Episode Title: The Stalemate Summit: Xi-Trump in the Long Sweep of US-China Relations
Date: May 12, 2026
Host: Jordan Schneider
Guests: Julian Goertz (Columbia, former Biden admin China official), Matt Sheehan (China AI analyst)
This episode investigates the impending summit between President Trump and President Xi Jinping, situating it within the long arc of US-China relations. Host Jordan Schneider and guest Julian Goertz analyze the evolving leverage of both countries, the historical context shaping the leaders' approaches, as well as the political, economic, and technological undercurrents at play—particularly as they relate to Taiwan, the war in Iran, historical US-China summits, and the disruptive force of advanced AI. Matt Sheehan joins later to dive deeper into China’s evolving approach to AI risk.
Closing Narration:
The podcast ends with a dramatic reading of Maoist and Xi-era ideological slogans about enduring struggle, the primacy of political will, historical cycles, and the inevitability of China’s rise (74:32).

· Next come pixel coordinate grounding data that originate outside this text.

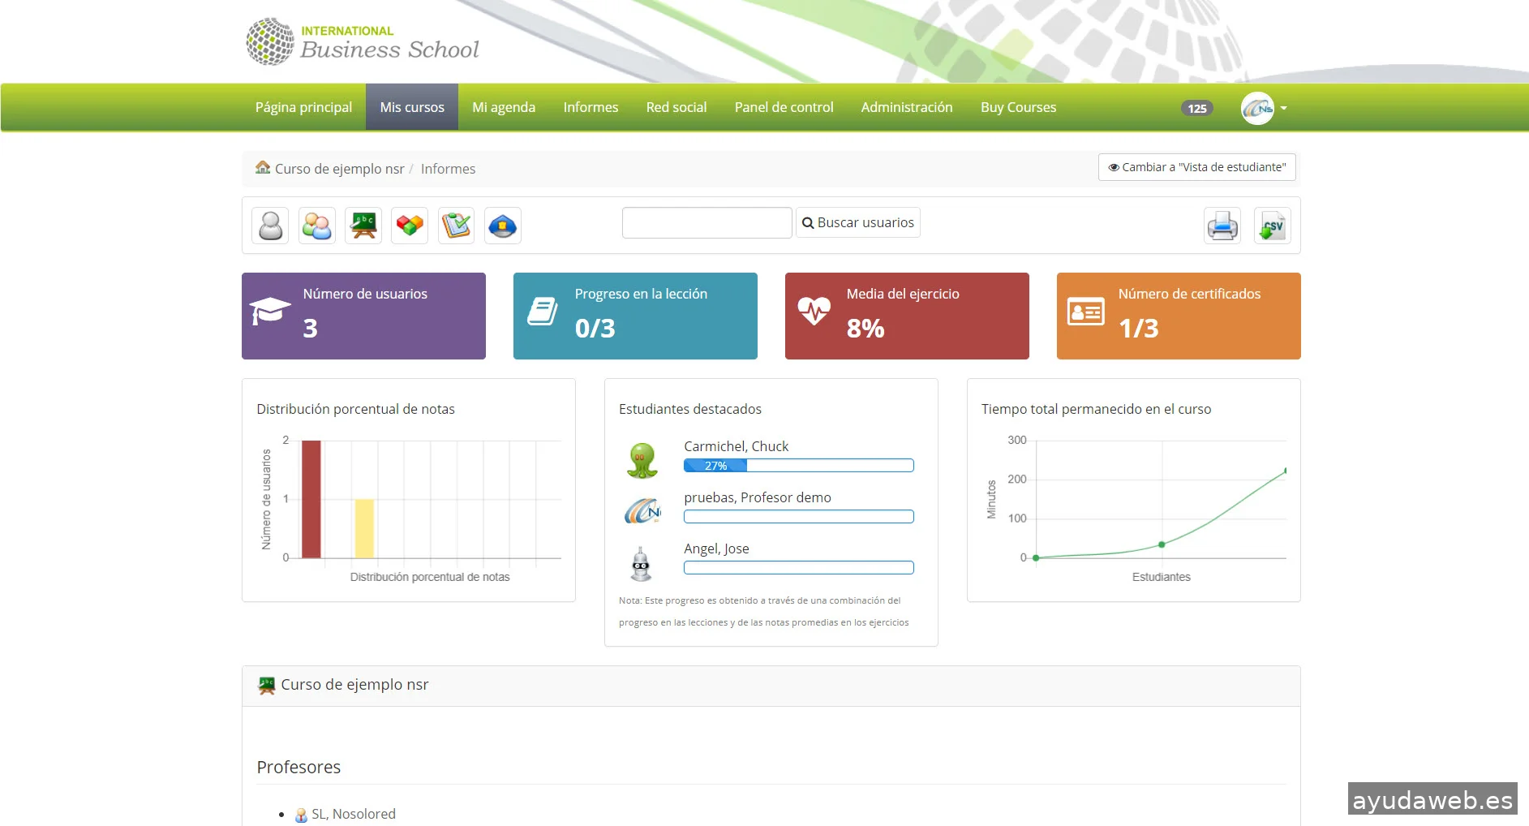Open the Informes menu item
This screenshot has height=826, width=1529.
click(x=591, y=107)
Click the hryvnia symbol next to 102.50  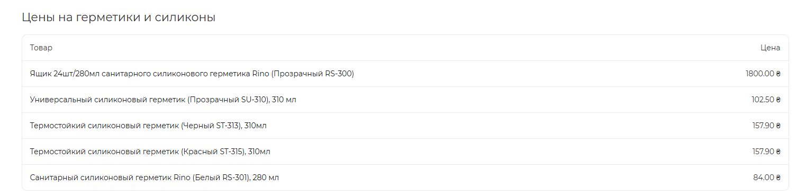778,100
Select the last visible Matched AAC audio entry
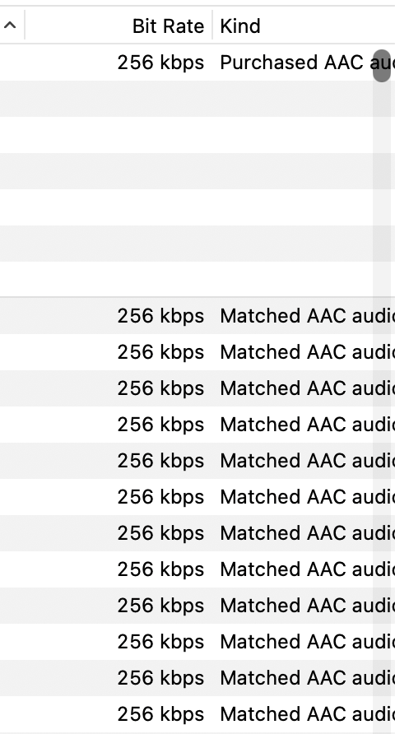The height and width of the screenshot is (734, 395). click(x=198, y=714)
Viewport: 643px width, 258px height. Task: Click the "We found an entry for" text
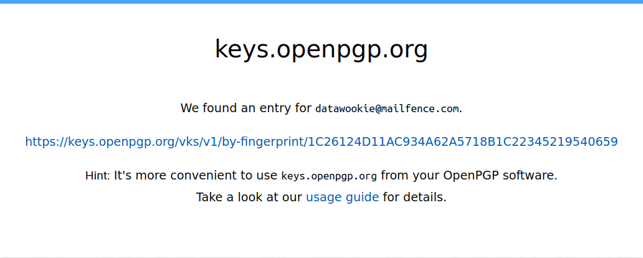tap(245, 108)
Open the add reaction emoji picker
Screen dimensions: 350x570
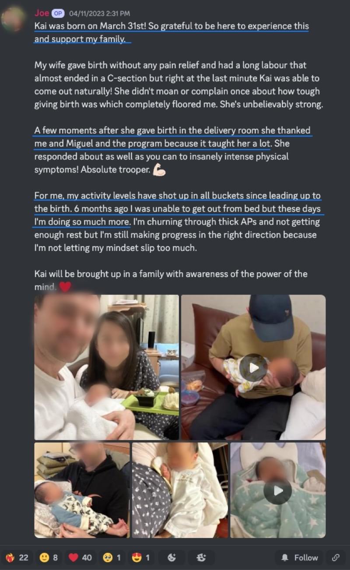tap(172, 557)
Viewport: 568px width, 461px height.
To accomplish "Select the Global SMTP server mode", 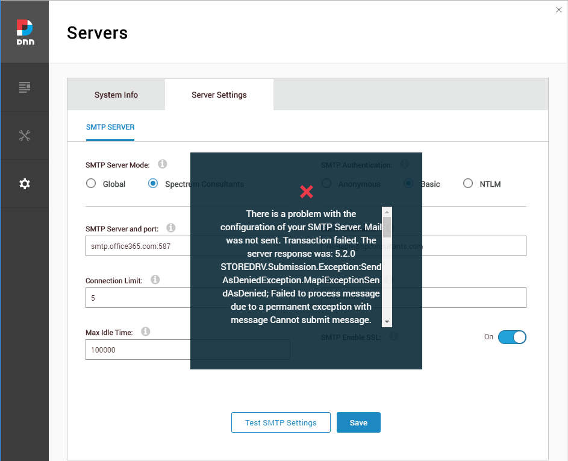I will (x=91, y=184).
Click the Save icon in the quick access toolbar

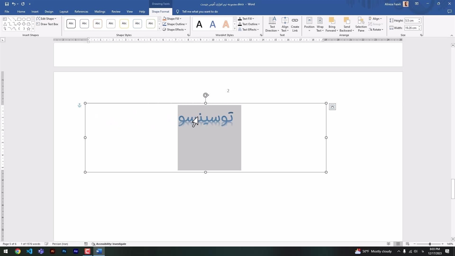(x=6, y=4)
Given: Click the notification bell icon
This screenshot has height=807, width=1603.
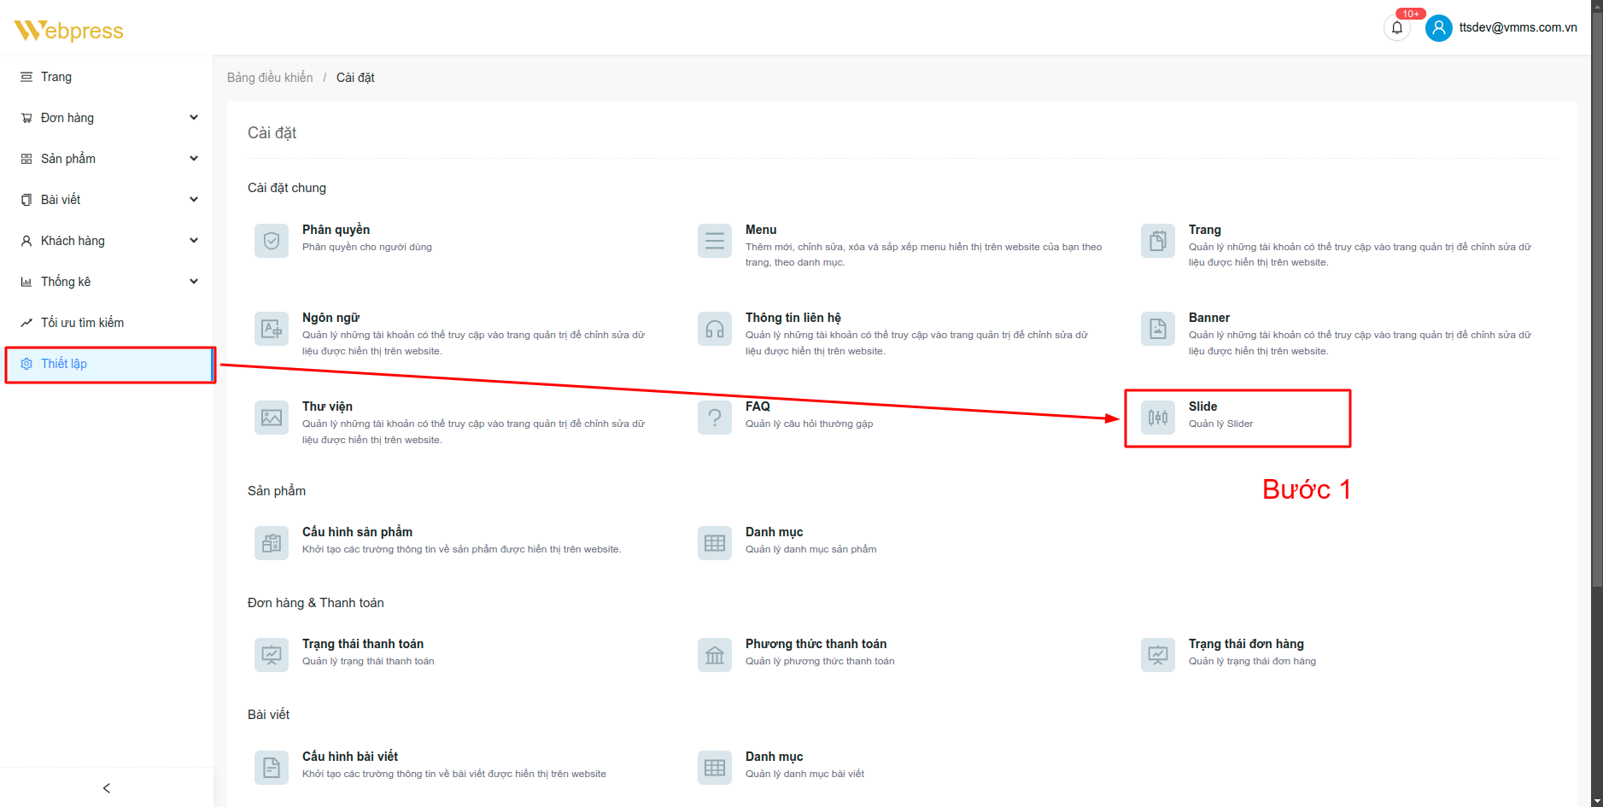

This episode provides a multifaceted, deeply contextual discussion of the Xi-Trump summit and the evolving landscape of US-China relations. Listeners are left with a sense of weighty historical continuity, persistent uncertainty, and the profound ways that economics, political will, technology, and narrative intersect on the world stage. The engagement stands out not for any likely “big breakthrough,” but as another chapter in a long, high-stakes, unfinished competition.